** Task brief **
Where the string "will" shows up in a line of the records, copy that line.

******************************

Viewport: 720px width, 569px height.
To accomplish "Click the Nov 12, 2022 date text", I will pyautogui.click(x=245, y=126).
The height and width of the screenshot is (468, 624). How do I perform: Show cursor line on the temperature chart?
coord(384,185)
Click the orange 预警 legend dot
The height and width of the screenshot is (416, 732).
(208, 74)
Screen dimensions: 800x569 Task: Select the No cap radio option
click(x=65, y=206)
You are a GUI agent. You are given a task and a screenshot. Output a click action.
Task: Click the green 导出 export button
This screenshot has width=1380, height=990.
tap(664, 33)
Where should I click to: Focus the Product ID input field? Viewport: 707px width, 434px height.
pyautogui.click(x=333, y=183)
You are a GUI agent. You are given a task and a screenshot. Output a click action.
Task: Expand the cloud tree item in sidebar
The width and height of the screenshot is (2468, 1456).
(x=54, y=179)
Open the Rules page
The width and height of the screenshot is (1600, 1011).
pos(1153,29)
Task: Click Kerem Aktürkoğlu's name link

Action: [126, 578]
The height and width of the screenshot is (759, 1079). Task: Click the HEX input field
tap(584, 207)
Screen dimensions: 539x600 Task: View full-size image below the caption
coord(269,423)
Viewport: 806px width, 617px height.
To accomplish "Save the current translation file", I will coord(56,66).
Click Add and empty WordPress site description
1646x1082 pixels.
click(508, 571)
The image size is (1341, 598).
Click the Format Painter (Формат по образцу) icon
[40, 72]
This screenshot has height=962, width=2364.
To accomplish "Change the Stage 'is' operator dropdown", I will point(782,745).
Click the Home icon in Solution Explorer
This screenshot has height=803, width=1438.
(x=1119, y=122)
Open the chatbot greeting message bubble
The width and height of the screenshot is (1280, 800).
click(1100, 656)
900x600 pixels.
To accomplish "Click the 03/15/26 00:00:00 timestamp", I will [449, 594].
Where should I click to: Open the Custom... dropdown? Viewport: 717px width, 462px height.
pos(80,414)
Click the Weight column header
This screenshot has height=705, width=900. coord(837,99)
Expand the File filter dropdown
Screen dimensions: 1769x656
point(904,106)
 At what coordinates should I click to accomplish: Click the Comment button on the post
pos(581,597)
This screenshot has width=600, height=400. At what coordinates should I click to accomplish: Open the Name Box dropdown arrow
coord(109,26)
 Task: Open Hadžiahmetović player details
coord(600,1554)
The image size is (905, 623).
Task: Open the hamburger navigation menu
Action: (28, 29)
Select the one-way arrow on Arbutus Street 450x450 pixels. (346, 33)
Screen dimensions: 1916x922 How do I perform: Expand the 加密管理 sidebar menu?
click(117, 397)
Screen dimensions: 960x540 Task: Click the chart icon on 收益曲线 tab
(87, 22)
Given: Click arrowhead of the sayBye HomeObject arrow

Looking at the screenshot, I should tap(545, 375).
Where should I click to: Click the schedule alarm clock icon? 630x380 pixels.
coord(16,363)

******************************

** Solution for this exercise **
To accomplish "Click the Nov 12, 2022 date text", I will pyautogui.click(x=245, y=126).
To accomplish "Save the current translation file", I will coord(56,66).
To accomplish "Change the Stage 'is' operator dropdown", I will point(782,745).
To accomplish "Click the 03/15/26 00:00:00 timestamp", I will [449, 594].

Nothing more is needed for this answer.